For marketers and advertisers in the user acquisition space, mobile app cost per install (CPI) has long been the default bidding model. Cost per install campaigns, where advertisers pay ad networks and other partners only when they drive installs of their mobile applications from the app stores, are ubiquitous.
But is this really the best use of ad spend for getting users for mobile apps? In our latest Whiteboard Wednesday video, Srinivas KC, VP and GM of InMobi DSP, argues why marketers should worry less about average CPI costs and instead using CPX bidding to buy against the most important metrics for the business.
Hello, welcome to another edition of InMobi Whiteboard Wednesdays. My name’s KC, and today we’re going to talk about CPX bidding. Everybody’s heard about CPC, CPM, CPI and all of the kinds of bidding in the programmatic world, but what in the hell is CPX bidding? Well, let’s get into it.
Traditionally what mobile marketers have done was to depend on CPM bidding, so when they’re buying media from an exchange or an ad network, they typically ended up paying on a CPM basis.
That evolved over time, and over the last many years, models have evolved from paying CPC - that is cost per click - to potentially CPCV and CPP, which is cost per video view or cost per playable, and those kinds of things. And more and more recently, the model everybody’s depended on is CPI or CPA, which is a cost per install or a cost per new user acquisition.
What’s happening, though, is that as marketing has become more and more a growth function, and a function that drives revenue and not just new users, the onus of delivering revenue and delivering business outcomes is increasingly on marketers as well.
What we see here at InMobi is that most of the marketers we work with are gravitating towards what we refer to as the CPX bidding model. What is X? X is a business outcome. It is anything that is considered a business performance metric.
Some examples of that are CPFT. That is cost per first transaction, for an e-commerce company that knows that a first transaction means the user that is going to be a long-term user. It’s a real user. They’ve made a transaction and they’re probably going to be a high value user. Similarly is CPFR, which is cost per first ride, if you’re a rideshare app.
CPTB: That is cost per tenth burrito.
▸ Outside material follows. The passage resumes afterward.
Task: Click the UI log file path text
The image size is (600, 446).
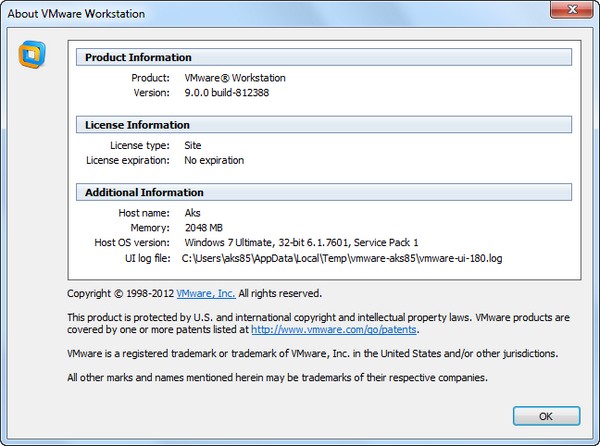Action: (x=343, y=259)
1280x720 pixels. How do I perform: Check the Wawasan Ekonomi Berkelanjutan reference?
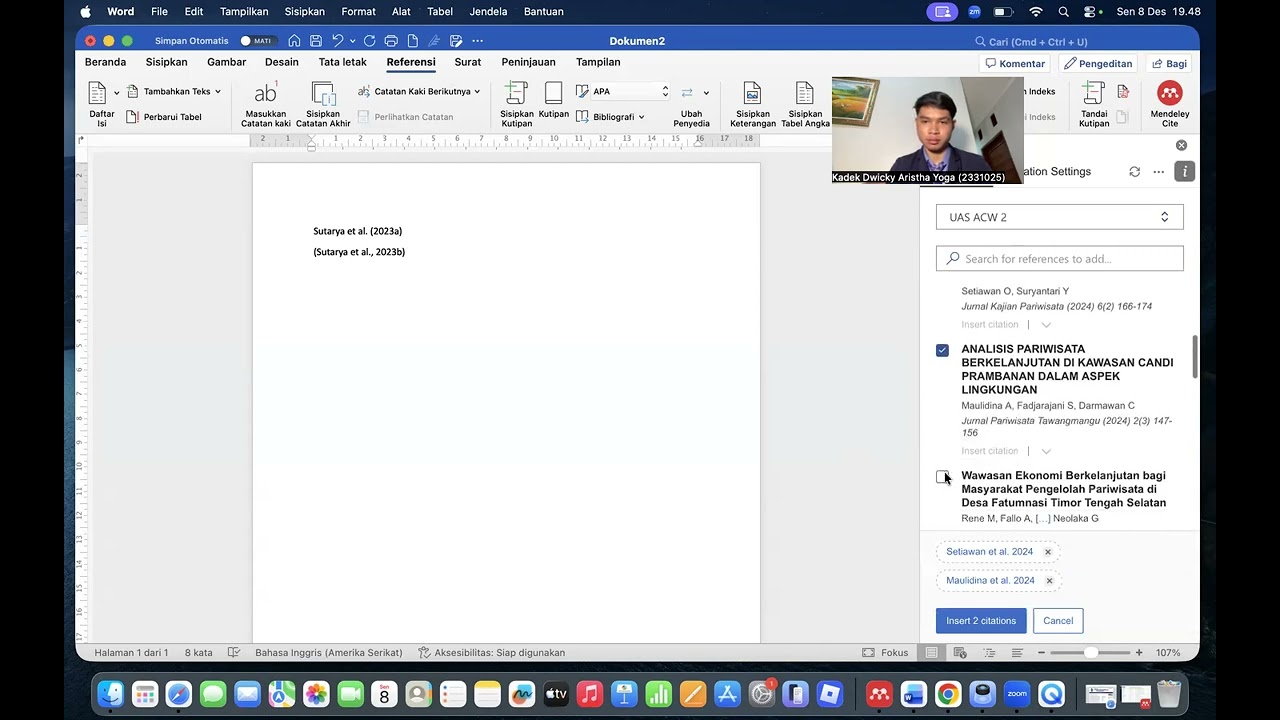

Let’s say you’re a food app or a restaurant, a QSR restaurant, with an application. You know a user is hooked and regular when they’ve had their tenth burrito. Can you put a price on that? Can you put a price on that event? That is the challenge a marketer has to face today and optimize towards.
And another example is CPFC, which is cost per first cappuccino. Let’s say you’re another QSR example where you have an app, you want users to order off the app and pick up a coffee. What constitutes or what defines a user that is hooked, addicted? Potentially it’s first coffee.
So that’s what CPX is all about. Cost per X, where X is the event that is a business outcome or a performance metric that directly impacts the business outcome.
Why is this happening? Part of it I talked about before, which is marketers increasingly have the onus of delivering business outcomes. But there’s other reasons too.
Purely from a trading perspective, from a programmatic buying perspective, buying CPM, the amount of effort required to deliver a campaign to the scale you can potentially achieve, the tradeoff just doesn’t work. You’re taking as an advertiser a large amount of the risk of buying media. You’re paying publishers but you don’t know if your business outcomes are going to be met. You don’t know if you’ll acquire new users. All you know is that you’re getting impressions.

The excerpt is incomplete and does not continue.